Extract, unchanged, each line of the listing below from its first line through the line that contains "Task: Click the Comment speech bubble icon", inclusive, and nothing else.

Entries supplied:

----------------

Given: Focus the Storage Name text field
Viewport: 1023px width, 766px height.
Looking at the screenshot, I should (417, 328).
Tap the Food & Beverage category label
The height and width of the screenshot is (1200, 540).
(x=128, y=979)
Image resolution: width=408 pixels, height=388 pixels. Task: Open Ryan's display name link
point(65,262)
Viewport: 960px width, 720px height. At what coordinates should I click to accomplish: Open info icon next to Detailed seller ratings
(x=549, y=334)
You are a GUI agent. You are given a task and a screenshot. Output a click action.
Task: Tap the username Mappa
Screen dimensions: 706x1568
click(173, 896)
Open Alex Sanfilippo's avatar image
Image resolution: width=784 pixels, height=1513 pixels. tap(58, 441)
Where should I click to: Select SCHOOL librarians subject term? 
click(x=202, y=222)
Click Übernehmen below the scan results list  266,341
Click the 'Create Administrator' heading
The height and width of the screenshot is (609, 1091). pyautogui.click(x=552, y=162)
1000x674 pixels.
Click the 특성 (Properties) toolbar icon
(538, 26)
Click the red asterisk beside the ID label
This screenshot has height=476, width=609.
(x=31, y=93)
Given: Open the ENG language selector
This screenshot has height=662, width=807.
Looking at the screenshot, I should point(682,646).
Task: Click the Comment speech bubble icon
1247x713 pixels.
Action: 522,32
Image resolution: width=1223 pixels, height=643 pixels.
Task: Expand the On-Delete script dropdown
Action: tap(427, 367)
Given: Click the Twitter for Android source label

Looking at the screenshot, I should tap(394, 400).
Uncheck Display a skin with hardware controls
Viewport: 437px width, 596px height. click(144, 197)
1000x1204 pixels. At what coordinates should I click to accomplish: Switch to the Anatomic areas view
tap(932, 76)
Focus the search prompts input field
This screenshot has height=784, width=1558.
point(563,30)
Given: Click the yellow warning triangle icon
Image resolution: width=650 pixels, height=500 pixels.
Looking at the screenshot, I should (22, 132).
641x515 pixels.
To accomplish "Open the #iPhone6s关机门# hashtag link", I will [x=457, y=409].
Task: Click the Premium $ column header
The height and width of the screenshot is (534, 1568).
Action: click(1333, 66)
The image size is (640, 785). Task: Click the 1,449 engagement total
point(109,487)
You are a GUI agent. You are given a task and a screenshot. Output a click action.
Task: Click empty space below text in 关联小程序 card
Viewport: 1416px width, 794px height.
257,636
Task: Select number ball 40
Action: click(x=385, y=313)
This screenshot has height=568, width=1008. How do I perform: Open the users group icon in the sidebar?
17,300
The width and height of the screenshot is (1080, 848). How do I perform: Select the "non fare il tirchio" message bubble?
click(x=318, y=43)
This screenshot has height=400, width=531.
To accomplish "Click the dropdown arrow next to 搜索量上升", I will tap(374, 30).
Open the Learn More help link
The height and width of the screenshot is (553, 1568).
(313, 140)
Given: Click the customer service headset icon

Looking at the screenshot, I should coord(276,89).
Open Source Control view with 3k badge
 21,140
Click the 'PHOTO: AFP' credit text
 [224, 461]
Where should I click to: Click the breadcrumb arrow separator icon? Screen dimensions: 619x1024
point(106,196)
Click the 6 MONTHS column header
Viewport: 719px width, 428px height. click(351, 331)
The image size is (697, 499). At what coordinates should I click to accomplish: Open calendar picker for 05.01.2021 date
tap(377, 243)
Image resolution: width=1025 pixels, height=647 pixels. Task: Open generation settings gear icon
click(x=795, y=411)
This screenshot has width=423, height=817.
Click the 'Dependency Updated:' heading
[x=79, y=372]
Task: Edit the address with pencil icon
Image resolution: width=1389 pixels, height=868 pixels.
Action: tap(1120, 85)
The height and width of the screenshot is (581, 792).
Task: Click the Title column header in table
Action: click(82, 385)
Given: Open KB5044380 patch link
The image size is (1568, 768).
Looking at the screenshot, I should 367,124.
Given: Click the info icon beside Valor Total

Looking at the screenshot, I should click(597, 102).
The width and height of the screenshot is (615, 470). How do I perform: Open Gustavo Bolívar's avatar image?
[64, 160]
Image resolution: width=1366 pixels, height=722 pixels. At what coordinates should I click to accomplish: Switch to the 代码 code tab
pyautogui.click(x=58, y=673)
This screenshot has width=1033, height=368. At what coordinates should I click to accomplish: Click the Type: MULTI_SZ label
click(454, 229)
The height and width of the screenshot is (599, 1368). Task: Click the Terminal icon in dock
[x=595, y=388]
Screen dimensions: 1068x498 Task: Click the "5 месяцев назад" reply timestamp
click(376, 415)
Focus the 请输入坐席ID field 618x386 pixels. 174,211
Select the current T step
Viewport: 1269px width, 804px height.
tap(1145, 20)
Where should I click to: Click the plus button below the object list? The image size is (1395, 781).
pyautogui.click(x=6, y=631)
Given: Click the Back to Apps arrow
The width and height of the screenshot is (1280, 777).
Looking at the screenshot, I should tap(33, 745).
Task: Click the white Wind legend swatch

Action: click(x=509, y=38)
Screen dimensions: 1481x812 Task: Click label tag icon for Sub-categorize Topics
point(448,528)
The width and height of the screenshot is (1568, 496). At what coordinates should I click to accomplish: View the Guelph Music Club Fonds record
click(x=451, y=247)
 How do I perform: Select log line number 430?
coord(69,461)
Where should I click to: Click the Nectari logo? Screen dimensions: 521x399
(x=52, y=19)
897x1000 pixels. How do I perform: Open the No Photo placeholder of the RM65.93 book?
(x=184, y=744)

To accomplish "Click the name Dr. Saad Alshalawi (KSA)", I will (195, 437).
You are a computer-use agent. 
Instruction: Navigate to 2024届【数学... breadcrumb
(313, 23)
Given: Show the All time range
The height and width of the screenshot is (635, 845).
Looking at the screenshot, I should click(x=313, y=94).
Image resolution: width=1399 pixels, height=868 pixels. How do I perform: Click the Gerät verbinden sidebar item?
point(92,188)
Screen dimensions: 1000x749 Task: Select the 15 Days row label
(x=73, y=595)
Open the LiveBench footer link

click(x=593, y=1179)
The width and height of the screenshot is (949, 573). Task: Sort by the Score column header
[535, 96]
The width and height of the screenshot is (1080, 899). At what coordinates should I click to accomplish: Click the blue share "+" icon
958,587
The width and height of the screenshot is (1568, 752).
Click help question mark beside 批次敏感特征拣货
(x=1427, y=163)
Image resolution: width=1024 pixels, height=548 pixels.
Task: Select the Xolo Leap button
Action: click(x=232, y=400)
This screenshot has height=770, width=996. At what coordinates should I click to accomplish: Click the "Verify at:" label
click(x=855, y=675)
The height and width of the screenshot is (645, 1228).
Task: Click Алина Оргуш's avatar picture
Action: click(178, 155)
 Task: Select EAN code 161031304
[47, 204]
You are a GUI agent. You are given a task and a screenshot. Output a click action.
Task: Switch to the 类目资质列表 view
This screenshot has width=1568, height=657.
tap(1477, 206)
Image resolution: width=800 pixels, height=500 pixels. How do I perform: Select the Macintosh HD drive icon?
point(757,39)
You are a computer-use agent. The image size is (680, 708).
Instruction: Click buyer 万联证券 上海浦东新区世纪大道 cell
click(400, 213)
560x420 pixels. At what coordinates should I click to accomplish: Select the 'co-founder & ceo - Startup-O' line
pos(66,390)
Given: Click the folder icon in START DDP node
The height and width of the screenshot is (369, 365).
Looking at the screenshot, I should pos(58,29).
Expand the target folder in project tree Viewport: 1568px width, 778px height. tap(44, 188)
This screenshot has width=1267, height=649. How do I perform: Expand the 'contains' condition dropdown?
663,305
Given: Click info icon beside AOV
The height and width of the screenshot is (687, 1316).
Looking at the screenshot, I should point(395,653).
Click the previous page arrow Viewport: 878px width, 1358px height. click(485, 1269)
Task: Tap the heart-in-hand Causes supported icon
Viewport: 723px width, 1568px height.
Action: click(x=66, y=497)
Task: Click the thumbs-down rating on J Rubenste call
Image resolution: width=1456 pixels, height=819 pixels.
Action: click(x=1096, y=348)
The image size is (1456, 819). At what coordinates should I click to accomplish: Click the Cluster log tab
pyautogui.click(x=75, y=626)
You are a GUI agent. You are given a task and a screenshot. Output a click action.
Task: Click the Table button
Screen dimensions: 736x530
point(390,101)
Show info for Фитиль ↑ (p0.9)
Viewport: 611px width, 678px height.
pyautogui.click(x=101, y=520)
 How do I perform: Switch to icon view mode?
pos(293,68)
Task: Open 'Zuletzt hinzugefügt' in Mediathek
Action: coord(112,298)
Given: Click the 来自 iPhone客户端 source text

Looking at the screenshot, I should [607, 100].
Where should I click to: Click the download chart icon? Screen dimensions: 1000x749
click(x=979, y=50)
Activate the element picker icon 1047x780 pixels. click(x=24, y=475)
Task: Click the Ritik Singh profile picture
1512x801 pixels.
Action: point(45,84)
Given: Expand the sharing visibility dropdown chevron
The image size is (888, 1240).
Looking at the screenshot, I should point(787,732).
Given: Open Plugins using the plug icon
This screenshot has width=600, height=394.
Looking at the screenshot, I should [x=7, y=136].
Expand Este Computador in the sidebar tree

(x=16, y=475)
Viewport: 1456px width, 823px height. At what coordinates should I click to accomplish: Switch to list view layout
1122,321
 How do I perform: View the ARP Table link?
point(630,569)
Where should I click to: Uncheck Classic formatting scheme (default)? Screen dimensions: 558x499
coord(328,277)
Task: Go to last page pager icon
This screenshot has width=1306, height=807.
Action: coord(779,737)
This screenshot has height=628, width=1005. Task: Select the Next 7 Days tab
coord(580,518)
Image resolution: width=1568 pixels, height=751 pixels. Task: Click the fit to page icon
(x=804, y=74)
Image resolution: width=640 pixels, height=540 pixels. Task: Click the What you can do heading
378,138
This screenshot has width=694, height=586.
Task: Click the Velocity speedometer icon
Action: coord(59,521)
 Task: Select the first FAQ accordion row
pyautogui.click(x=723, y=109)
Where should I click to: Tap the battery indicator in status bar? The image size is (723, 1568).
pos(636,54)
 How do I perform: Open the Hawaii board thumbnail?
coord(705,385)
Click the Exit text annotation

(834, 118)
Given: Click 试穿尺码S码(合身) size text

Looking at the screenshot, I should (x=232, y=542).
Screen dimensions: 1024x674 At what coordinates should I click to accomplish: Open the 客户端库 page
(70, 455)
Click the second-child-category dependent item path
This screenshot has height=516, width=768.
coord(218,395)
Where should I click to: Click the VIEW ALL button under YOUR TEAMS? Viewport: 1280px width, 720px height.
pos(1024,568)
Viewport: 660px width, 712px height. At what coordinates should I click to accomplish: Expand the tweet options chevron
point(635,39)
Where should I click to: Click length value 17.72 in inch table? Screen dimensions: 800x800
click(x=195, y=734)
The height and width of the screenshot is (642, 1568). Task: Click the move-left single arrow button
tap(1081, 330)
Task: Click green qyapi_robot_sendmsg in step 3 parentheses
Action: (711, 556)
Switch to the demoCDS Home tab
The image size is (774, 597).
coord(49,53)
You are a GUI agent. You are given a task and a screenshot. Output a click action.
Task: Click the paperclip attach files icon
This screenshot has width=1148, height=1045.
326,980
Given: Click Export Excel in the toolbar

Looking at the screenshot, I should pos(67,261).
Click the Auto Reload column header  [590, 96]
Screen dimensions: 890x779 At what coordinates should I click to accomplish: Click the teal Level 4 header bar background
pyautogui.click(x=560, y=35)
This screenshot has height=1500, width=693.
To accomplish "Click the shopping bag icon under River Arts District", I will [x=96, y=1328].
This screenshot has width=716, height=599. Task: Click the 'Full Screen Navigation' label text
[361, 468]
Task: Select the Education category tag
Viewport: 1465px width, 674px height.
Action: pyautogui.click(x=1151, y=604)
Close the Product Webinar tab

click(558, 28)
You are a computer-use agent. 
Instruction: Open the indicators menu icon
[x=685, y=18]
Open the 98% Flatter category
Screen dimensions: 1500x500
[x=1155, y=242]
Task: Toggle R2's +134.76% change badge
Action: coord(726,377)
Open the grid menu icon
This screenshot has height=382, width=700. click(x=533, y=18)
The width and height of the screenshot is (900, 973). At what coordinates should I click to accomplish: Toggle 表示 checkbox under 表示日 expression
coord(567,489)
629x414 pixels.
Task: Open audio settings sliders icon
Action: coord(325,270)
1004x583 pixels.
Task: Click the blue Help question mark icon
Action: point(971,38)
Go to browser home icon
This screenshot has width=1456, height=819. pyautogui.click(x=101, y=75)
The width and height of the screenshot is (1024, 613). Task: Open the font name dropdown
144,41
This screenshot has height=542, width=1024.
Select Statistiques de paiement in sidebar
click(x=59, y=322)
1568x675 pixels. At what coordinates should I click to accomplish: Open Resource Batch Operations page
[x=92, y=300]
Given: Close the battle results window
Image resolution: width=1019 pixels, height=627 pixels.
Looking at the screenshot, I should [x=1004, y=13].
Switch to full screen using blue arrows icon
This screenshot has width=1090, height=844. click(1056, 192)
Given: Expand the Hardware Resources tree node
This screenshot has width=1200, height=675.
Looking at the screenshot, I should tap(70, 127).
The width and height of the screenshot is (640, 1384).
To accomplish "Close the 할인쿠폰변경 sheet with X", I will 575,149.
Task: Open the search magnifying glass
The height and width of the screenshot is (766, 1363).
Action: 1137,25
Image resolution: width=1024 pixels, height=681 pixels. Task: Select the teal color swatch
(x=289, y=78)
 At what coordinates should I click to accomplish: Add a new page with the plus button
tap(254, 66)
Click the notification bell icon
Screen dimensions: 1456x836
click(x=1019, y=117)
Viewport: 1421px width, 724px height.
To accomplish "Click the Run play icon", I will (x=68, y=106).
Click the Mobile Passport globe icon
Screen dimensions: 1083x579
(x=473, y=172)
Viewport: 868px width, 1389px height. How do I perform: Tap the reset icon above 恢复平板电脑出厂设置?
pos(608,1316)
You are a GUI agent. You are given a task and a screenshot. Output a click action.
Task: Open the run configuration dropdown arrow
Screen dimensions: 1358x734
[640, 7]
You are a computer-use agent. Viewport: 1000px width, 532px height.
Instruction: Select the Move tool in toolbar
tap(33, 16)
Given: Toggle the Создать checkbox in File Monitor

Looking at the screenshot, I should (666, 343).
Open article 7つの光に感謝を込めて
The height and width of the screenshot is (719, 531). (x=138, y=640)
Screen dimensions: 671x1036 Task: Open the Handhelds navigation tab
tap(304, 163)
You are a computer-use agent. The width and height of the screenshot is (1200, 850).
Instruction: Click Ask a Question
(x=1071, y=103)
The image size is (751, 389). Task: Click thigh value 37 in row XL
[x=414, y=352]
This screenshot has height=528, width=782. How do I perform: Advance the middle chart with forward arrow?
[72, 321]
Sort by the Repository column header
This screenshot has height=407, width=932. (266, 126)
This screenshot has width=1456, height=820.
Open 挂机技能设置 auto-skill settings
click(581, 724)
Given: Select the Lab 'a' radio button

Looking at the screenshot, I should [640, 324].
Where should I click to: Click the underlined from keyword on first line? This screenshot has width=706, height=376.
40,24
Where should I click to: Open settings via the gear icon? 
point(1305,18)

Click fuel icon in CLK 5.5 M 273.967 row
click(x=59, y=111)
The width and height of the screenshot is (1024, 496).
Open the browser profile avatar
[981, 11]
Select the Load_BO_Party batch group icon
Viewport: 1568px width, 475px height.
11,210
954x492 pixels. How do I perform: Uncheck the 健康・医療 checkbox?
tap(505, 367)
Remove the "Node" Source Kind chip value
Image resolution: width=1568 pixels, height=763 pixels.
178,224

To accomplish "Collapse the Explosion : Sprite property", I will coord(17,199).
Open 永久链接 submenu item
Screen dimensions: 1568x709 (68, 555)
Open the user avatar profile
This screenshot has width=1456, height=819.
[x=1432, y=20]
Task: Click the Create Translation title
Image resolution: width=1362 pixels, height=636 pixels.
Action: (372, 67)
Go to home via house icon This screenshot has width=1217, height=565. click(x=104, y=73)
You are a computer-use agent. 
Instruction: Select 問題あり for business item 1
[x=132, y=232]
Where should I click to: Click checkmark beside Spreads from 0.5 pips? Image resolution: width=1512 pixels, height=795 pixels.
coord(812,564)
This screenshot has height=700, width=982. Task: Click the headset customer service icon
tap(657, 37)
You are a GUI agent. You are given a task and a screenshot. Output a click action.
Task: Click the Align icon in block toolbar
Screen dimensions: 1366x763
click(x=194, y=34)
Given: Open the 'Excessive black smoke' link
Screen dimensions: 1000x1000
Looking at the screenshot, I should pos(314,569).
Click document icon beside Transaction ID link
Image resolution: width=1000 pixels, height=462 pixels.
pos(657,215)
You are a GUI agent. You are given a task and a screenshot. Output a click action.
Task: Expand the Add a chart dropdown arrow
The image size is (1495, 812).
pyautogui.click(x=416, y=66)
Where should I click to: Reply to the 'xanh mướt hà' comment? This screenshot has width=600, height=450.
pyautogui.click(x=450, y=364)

----------------

Solution:
Given: Focus the Storage Name text field
Viewport: 1023px width, 766px height.
Looking at the screenshot, I should (417, 328).
Tap the Food & Beverage category label
The height and width of the screenshot is (1200, 540).
(x=128, y=979)
Image resolution: width=408 pixels, height=388 pixels. Task: Open Ryan's display name link
point(65,262)
Viewport: 960px width, 720px height. At what coordinates should I click to accomplish: Open info icon next to Detailed seller ratings
(x=549, y=334)
You are a GUI agent. You are given a task and a screenshot. Output a click action.
Task: Tap the username Mappa
Screen dimensions: 706x1568
click(173, 896)
Open Alex Sanfilippo's avatar image
Image resolution: width=784 pixels, height=1513 pixels. tap(58, 441)
Where should I click to: Select SCHOOL librarians subject term? 
click(x=202, y=222)
Click Übernehmen below the scan results list  266,341
Click the 'Create Administrator' heading
The height and width of the screenshot is (609, 1091). pyautogui.click(x=552, y=162)
1000x674 pixels.
Click the 특성 (Properties) toolbar icon
(538, 26)
Click the red asterisk beside the ID label
This screenshot has height=476, width=609.
(x=31, y=93)
Given: Open the ENG language selector
This screenshot has height=662, width=807.
Looking at the screenshot, I should point(682,646).
Task: Click the Comment speech bubble icon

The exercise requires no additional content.